▸ **Directions**
Copy out the lines of the dataset excerpt below, unchanged, from the line containing "Lists (21, 223)" to the line containing "Document Number (334, 234)", inclusive.
──────── Dataset records ────────
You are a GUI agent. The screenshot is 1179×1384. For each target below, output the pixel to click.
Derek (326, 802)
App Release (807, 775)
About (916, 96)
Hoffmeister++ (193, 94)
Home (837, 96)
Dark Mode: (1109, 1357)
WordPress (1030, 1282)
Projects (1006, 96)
────────
──────── Dataset records ────────
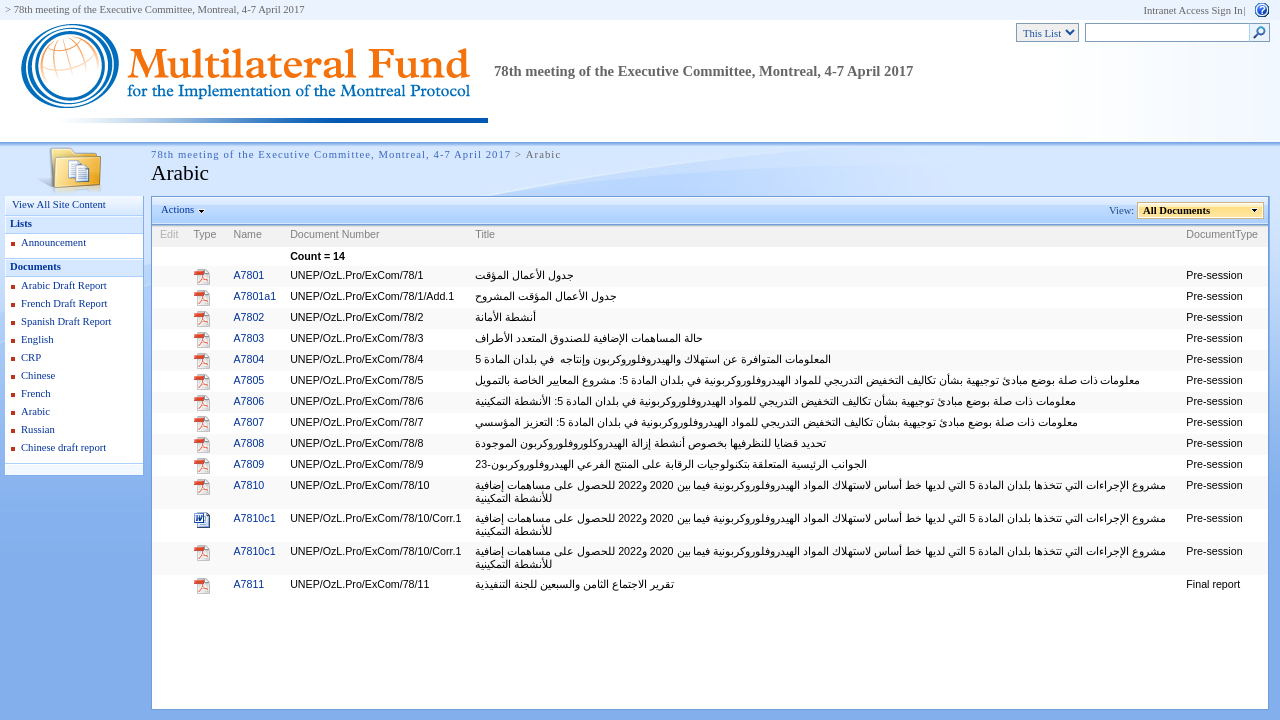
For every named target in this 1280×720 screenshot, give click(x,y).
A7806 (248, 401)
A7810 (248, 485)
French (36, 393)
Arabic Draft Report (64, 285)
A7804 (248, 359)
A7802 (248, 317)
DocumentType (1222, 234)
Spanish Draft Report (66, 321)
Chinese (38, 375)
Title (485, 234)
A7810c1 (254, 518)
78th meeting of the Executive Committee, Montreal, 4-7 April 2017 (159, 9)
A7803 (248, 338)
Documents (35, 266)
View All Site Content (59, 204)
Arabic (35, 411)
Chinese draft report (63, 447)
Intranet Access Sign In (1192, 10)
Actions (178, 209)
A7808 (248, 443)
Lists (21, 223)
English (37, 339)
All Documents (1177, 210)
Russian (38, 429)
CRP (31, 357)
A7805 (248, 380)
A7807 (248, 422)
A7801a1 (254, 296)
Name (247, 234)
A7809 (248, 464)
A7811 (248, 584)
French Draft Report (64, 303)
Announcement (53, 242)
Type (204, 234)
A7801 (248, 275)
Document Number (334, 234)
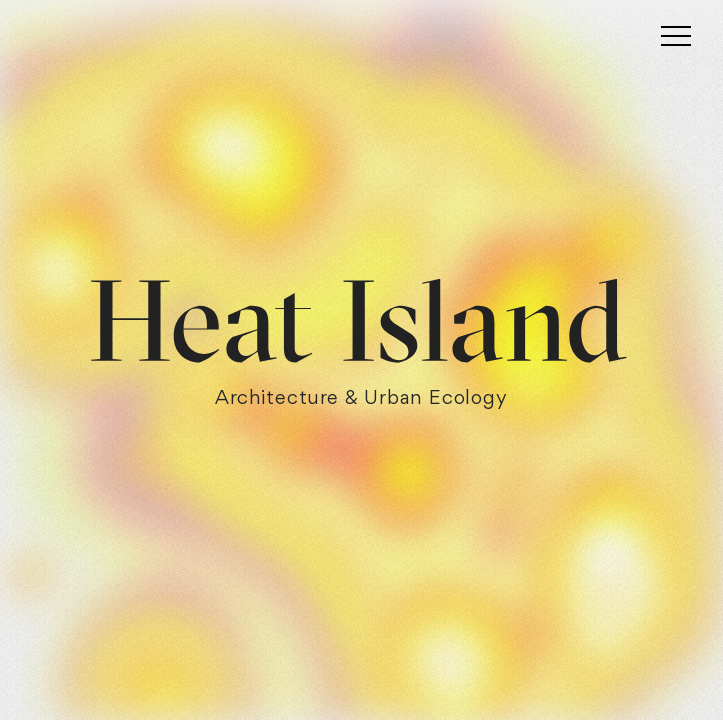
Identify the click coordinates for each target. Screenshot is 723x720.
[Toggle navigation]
────────
▸ **Answer to the exercise**
Lists (21, 223)
English (37, 339)
All Documents (1177, 210)
Russian (38, 429)
CRP (31, 357)
A7805 (248, 380)
A7807 (248, 422)
A7801a1 (254, 296)
Name (247, 234)
A7809 (248, 464)
A7811 (248, 584)
French Draft Report (64, 303)
Announcement (53, 242)
Type (204, 234)
A7801 (248, 275)
Document Number (334, 234)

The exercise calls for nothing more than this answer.